DOCUMENTO DE ORIGEM:
_____
Vida de montanhista não é fácil. Excursão programada, equipamentos nas costas, condições de tempo favoráveis e, mesmo com tudo em cima, há sempre o risco de encontrar um portão fechado pela frente. Pensado para solucionar um verdadeiro drama da acessibilidade, um projeto de lei quer garantir livre trânsito em áreas naturais de interesse público, como montanhas, mesmo quando estão dentro de propriedades privadas.
Em tramitação na Câmara dos Deputados, o projeto, de autoria do deputado Fernando Gabeira (PV/RJ), pretende proteger paredes rochosas, travessias de escalada, trilhas, cavernas, rios e cachoeiras, a exemplo do que ocorre com as praias, da proibição de entrada por donos de casas, condomínios, hotéis ou restaurantes. Pelo texto, fica reservada aos proprietários a definição dos limites das trilhas, de forma a manter a passagem e preservar a área privada e aos trilheiros, ou seja, o dever de zelar pelo caminho.
A proposta é pioneira em um continente onde há países com tradição em esportes de aventura, como Estados Unidos e Canadá, que sofrem do mesmo problema. Como inspiração, um projeto semelhante passou na Inglaterra em 2000, o chamado CRoW Act (The Countryside and Rights of Way Act). Sua aprovação só veio graças a uma reação em massa da população inglesa contra as proibições de acesso a trilhas do país.
“Tomei conhecimento do CRoW Act e chamei a atenção dos meios de escalada no Rio de Janeiro para a existência da lei inglesa”, conta André Ilha, diretor do Instituto Estadual do Ambiente do Rio de Janeiro (INEA) e escalador. “O deputado Fernando Gabeira ouviu a sugestão e idealizou o projeto, que, em resumo, busca assegurar que as pessoas tenham contato com os atrativos naturais de seu país”, diz Ilha.
Bernardo Collares, presidente da Federação de Montanhismo do Estado do Rio de Janeiro (FEMERJ), garante que o grande problema hoje do mundo da escalada é o de acesso às montanhas. “Nossa maior preocupação é que a quantidade enorme de restrições possa um dia acabar com a prática do montanhismo, ou de outras atividades ao ar livre”, afirma Collares.
_____
EXCERTOS DOS ITENS:
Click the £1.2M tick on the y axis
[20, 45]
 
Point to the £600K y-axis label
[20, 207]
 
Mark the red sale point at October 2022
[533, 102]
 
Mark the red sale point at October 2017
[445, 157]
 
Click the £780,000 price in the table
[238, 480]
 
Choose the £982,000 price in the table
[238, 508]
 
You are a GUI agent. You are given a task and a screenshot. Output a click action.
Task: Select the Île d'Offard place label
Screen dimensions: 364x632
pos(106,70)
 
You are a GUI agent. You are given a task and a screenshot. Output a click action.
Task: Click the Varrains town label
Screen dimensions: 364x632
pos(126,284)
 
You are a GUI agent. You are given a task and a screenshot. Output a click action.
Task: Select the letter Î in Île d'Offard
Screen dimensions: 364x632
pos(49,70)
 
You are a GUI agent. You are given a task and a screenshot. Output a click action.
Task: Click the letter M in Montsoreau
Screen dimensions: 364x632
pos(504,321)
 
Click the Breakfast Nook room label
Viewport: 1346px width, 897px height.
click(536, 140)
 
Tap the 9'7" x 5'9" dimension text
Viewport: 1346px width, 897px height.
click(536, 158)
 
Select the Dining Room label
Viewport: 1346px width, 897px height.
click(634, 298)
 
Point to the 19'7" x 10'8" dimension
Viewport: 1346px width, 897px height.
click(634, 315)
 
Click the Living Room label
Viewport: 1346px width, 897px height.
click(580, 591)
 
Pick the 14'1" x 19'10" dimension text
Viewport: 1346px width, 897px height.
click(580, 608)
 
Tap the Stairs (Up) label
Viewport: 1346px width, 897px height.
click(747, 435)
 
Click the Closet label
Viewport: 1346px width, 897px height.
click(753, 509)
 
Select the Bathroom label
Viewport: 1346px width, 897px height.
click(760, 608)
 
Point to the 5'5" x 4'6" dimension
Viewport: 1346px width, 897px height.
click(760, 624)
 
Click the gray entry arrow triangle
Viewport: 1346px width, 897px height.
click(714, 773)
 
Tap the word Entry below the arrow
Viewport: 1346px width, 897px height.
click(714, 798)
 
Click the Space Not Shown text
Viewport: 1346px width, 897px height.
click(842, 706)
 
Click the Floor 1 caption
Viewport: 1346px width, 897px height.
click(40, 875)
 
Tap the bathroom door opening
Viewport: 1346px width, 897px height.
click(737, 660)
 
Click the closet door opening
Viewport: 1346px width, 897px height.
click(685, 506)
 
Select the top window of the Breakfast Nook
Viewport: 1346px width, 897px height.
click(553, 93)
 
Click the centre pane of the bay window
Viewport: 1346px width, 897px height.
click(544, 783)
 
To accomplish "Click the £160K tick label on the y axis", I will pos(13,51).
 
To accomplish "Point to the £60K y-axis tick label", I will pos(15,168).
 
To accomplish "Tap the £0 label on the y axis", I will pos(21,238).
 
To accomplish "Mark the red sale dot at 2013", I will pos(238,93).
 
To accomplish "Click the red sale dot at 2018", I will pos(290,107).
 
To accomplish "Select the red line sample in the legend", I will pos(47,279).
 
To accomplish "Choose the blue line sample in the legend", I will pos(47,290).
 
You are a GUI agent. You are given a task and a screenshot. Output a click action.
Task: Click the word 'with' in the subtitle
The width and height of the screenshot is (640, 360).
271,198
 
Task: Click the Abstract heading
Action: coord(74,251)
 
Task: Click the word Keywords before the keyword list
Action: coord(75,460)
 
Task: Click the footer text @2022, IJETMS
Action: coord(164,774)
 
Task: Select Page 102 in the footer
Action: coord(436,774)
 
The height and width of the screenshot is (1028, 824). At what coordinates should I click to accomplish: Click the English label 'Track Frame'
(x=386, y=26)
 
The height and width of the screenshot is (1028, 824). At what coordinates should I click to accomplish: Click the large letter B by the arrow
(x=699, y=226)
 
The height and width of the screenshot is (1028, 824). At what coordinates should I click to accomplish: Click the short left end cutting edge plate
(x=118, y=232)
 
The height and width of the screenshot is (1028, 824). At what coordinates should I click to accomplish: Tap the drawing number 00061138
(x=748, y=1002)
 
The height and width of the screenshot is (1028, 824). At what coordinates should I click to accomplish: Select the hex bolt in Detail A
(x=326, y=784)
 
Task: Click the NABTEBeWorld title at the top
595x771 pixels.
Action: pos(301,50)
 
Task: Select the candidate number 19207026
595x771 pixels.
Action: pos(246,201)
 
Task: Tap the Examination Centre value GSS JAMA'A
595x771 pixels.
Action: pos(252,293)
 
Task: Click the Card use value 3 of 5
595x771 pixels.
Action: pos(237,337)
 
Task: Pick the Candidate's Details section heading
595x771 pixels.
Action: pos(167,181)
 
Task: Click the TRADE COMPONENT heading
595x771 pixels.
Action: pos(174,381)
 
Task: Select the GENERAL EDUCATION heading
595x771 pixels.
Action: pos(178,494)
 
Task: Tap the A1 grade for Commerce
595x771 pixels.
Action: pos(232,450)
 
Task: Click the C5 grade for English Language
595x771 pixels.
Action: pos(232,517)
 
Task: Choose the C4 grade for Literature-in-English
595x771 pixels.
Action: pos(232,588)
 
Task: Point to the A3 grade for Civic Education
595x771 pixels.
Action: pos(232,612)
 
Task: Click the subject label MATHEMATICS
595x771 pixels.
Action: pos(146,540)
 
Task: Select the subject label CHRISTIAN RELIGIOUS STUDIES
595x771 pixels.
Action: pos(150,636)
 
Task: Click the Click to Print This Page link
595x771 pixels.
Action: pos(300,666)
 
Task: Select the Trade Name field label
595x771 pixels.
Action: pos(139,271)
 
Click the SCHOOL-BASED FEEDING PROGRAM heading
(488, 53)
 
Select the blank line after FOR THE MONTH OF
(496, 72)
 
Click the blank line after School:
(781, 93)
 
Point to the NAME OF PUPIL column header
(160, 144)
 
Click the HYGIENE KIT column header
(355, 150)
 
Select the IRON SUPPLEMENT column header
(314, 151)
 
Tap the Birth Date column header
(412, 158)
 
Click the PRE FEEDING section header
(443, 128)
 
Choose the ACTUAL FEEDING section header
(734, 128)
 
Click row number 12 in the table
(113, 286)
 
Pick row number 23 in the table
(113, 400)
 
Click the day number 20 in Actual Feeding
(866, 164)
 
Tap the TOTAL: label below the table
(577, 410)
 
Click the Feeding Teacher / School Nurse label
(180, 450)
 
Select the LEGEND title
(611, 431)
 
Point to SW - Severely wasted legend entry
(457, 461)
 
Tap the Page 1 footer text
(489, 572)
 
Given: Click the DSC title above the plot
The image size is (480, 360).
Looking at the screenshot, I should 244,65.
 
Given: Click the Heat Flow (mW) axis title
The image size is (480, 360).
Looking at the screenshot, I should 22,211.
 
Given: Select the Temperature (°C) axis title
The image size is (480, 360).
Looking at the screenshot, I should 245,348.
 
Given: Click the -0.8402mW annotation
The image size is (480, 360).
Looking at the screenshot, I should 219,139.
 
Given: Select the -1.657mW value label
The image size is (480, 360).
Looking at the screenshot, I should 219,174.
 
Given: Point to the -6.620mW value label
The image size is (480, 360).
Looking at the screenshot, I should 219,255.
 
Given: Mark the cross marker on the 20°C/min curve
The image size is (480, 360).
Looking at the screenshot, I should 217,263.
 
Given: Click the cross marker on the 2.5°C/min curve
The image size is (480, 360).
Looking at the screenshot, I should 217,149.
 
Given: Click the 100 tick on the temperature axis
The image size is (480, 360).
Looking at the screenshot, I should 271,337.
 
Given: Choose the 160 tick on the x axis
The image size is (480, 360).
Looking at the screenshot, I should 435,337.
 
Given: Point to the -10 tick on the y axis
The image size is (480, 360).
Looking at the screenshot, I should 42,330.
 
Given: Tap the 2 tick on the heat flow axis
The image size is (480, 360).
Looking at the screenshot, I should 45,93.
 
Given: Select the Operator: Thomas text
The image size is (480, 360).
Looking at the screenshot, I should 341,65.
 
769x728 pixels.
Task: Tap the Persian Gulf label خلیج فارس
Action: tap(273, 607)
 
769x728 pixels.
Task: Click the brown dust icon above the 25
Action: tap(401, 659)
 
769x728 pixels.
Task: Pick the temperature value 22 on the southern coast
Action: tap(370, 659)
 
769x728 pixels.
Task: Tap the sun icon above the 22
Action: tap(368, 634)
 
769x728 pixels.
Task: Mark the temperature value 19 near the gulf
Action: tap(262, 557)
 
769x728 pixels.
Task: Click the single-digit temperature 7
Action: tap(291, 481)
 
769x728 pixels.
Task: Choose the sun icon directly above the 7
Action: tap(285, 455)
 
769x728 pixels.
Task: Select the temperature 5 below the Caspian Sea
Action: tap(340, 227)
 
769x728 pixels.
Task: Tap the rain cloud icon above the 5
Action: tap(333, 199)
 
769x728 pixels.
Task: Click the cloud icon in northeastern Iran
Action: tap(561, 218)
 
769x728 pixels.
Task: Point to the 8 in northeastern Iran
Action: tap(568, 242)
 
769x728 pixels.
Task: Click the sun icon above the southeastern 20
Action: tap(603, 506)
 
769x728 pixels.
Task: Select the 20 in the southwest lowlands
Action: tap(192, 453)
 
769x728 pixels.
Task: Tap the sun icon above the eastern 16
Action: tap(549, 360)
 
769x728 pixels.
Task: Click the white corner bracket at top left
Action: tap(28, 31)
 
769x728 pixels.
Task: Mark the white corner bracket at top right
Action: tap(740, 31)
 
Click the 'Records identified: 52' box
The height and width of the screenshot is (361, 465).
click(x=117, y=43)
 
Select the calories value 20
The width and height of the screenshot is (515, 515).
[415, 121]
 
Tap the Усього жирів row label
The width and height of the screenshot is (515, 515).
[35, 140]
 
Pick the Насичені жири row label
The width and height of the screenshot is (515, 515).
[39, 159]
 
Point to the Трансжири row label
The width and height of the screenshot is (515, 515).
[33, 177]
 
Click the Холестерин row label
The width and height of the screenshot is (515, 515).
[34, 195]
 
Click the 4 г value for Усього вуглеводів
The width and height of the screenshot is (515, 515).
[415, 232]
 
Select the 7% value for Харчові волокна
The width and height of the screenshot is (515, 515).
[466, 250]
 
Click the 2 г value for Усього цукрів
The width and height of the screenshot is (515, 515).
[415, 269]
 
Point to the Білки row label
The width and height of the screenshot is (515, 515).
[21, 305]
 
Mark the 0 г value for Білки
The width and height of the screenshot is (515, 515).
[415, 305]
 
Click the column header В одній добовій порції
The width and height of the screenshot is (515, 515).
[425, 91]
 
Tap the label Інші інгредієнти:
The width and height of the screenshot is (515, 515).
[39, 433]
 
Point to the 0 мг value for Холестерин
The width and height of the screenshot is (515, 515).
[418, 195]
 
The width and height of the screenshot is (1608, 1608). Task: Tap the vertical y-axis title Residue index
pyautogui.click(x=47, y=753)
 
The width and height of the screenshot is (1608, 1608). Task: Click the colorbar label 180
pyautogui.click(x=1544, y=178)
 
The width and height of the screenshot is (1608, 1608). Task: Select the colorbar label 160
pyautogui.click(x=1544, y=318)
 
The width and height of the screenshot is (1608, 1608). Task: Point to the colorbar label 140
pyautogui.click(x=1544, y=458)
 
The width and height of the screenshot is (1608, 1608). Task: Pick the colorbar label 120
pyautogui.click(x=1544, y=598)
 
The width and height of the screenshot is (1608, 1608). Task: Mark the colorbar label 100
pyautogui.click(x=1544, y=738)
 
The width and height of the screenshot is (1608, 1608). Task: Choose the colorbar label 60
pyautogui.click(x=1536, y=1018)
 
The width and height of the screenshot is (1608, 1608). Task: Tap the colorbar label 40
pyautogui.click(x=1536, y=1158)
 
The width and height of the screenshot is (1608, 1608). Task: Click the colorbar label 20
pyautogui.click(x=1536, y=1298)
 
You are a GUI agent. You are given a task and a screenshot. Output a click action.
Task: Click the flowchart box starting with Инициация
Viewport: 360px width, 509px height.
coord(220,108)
_____
Escreva a continuação do texto sobre o projeto de lei de acesso às montanhas, a partir da última frase apresentada. Os itens provêm de uma fonte diferente da do texto.

RESPOSTA AO EXERCÍCIO:
As barreiras não se restringem a placas de proibido ultrapassar. Há relatos de todo tipo de violência contra montanhistas, desde maus-tratos verbais, até pedras e tiros de revólver. “No meio de uma escalada em uma pedra na Praia da Joatinga, no Rio de Janeiro, em área pública, o dono de uma casa acima apareceu reivindicando que aquela propriedade era dele. Um segundo homem sacou um revólver e chegou a atirar, até ser impedido por um terceiro”, conta André Ilha. “É o resultado de um misto de insegurança e prepotência”, conclui.
Do outro lado da moeda, proprietários usam o argumento do medo da criminalidade, principalmente em grandes cidades, e a responsabilidade pela segurança em caso de acidentes com alguém esportista. “No Brasil, a escalada acontece desde o início do século XX e nunca nenhum montanhista processou alguém por ter sofrido um acidente, ou se perdido. Todos conhecem os riscos”, garante Kika Bradford, coordenadora do Programa de Acesso às Montanhas, da FEMERJ, criado há cinco anos para cuidar do tema.
Entre os deveres deste programa está intermediar as negociações com os donos de áreas interditadas, jeito encontrado por trilheiros amadores ou profissionais para seguir com o esporte. “Hoje é tudo na base da conversa”, conta Bernardo Collares. “Entramos em acordo sobre os horários e até com a prática de deixar uma contribuição financeira para que os proprietários cuidem das trilhas”. Cordialidade é outro segredo que Collares ressalta: “O pessoal sai da capital para escalar no interior e esquece que deve dar bom dia para os moradores da região. É preciso criar uma relação de vizinhança”, conclui.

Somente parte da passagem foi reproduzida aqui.